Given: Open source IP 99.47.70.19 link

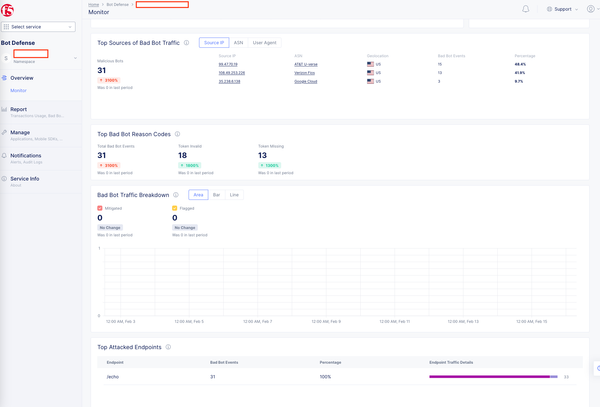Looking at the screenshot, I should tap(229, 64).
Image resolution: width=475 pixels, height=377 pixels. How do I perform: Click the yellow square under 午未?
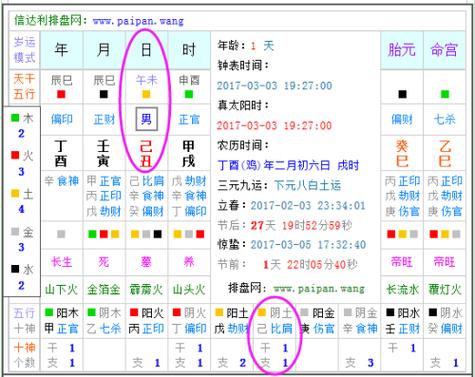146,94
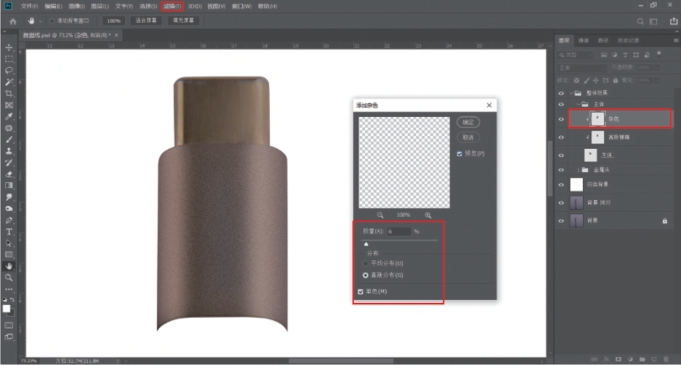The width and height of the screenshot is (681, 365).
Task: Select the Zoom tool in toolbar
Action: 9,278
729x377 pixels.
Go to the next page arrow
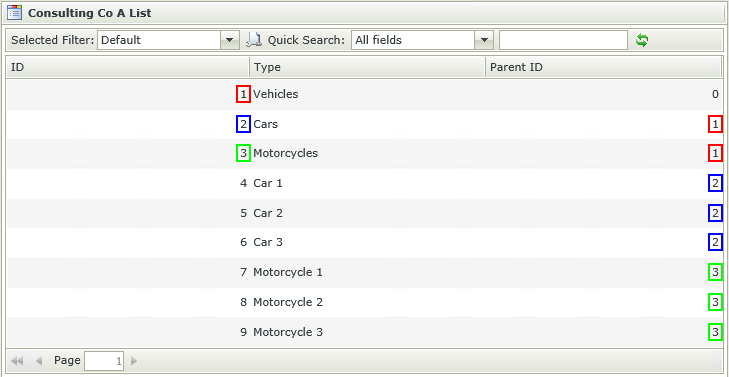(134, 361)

__Task statement__. All of the lines above must be printed again exactly, and no picture may appear in the copy.

__Expected answer__.
Given: Open source IP 99.47.70.19 link

Looking at the screenshot, I should tap(229, 64).
Image resolution: width=475 pixels, height=377 pixels. How do I perform: Click the yellow square under 午未?
146,94
The width and height of the screenshot is (681, 365).
Task: Select the Zoom tool in toolbar
Action: 9,278
729x377 pixels.
Go to the next page arrow
(134, 361)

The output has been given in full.